• _Reading text_:

GEOGRAPHICALLY WEIGHTED REGRESSION AND MULTIPLE LINEAR REGRESSION FOR TOPSOIL TEXTURE PREDICTION

Henny Pramoedyo ^*1, Sativandi Riza ², Afiati Oktaviarina ^{1, 4}, Deby Ardianti ³

^{1, 2, 3}Department of Statistics, Brawijaya University, Malang, Indonesia

⁴ Department of Mathematics, Surabaya State University, Surabaya, Indonesia

DOI: https://doi.org/10.29121/granthaalayah.v9.i2.2021.3112

Article Type: Research Article

Article Citation: Henny Pramoedyo, Sativandi Riza, Afiati Oktaviarina, and Deby Ardianti. (2021). GEOGRAPHICALLY WEIGHTED REGRESSION AND MULTIPLE LINEAR REGRESSION FOR TOPSOIL TEXTURE PREDICTION. International Journal of Research -GRANTHAALAYAH, 9(2), 64-71. https://doi.org/10.29121/granthaalayah.v9.i2.2021.3112

Received Date: 15 January 2021

Accepted Date: 23 February 2021

Keywords:

Regression

Geographically Weighted Regression

Soil Texture Modelling

Terrain Analysis

Digital Elevation Model
ABSTRACT

Land resource management requires extensive land mapping. Conventional soil mapping takes a long time and is expensive; therefore, geographic information system data as a predictor in soil texture modeling can be used as an alternative solution to shorten time and reduce costs. Through digital elevation model data, topographic variability can be obtained as an independent variable in predicting soil texture. Geographically weighted regression is used to observe the effects of spatial heterogeneity. This study uses a data set of 50 observation points, each of which had soil particle-size fraction attributes and eight local morphological variables. The covariates used in this study are eastness aspects, northness aspects, slope, unsphericity curvature, vertical curvature, horizontal curvature, accumulation curvature, and elevation. Prediction using geographically weighted regression shows more results compared to multiple linear regression models. The spatial location can affect product Y, with the R2 value of 0.81 in the sand fraction, 0.57 in the silt fraction, and 0.33 in the clay fraction.

1. INTRODUCTION

Soil texture is influenced by topographic variability, which modifies water flow and material distribution to produce a soil pattern in a landscape [1]. Mapping of soil texture is needed as the main source of information in land resource management [2]. Soil mapping is conducted using conventional methods, which require large amounts of time and high costs. This results in minimal information regarding the broad spatial distribution of soil textures. In studies on soil texture mapping, many methods are utilized, including modeling [2], [3], [4], which produces soil texture mapping efficiently and accurately.

The combination of statistical modeling and GIS is an alternative solution to shorten the time and reduce costs. Hence, GIS data can be used as predictor variables in modeling [5], including GIS data for topographic variability to predict soil texture, which is the digital elevation model (DEM) [6]. Through DEM data, topographic variability can be obtained as an independent predictor of soil texture.

• _Exercises to complete_:
A) In the soil texture article, what R2 value does geographically weighted regression reach for the sand fraction?
B) Write the next part of the soil texture article, picking up after its last sentence.

• _Data extract_:
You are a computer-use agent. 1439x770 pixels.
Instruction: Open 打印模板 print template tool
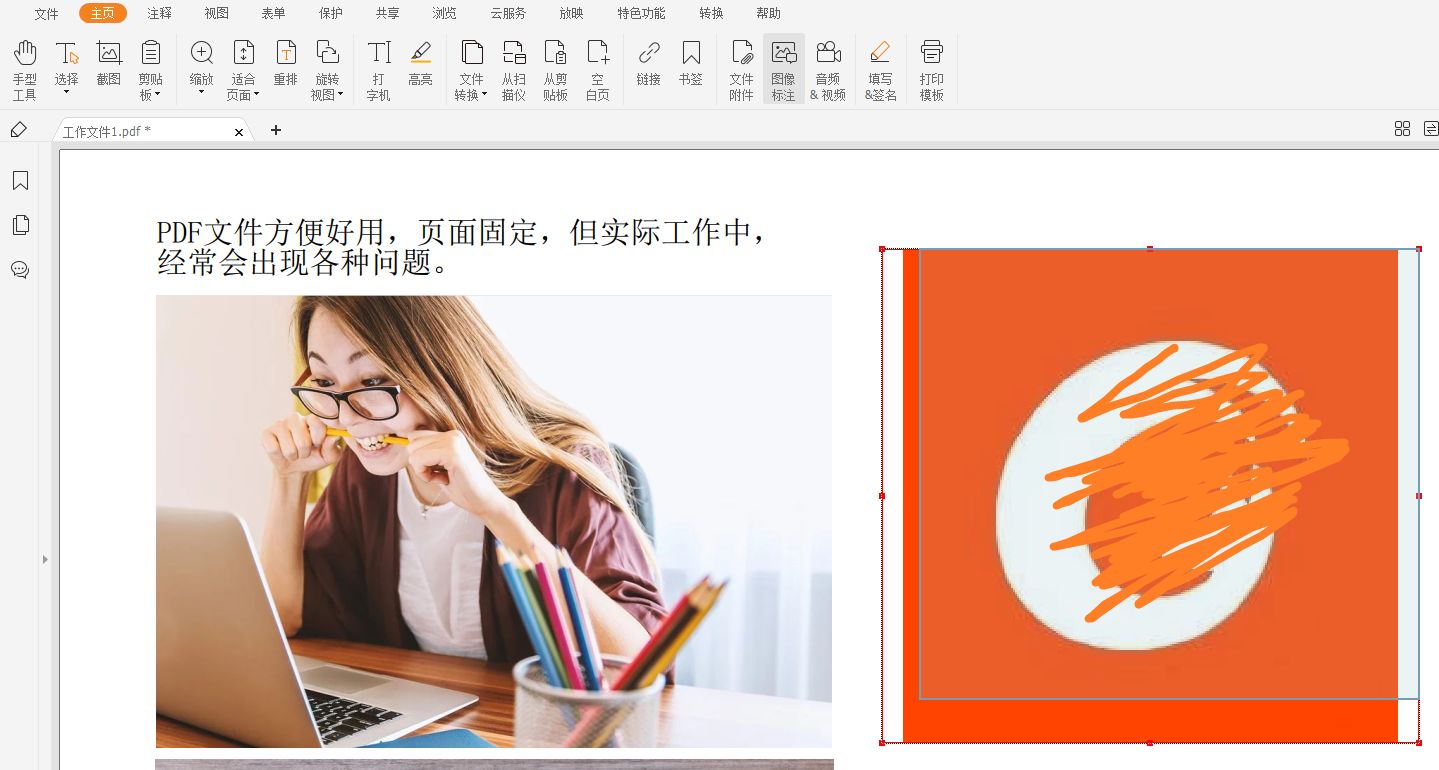tap(930, 68)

• _The answers_:
A) 0.81

B)
The simplest modeling, when there are two or more predictor variables, is multiple regression analysis. Multiple linear regression can model or predict an object by looking at the relationship between the dependent variable and a group of independent variables [7]. However, in regression analysis, several assumptions must be met. This regression is applied to modeling data that are influenced by spatial aspects or geographic conditions, and there will be assumptions that are difficult to fulfill that lead to spatial heterogeneity [8]. Spatial heterogeneity is a condition defined by different conditions from one location to another [9]. Additionally, this study uses geographically weighted regression (GWR) to observe the effects of spatial heterogeneity. GWR is based on a non-parametric technique of a locally weighted regression developed in statistics for curve fitting and smoothing [10]. Then, we compare the results of simple multi-linear regression with modeling using GWR. This study expects to produce a soil texture prediction model with high accuracy.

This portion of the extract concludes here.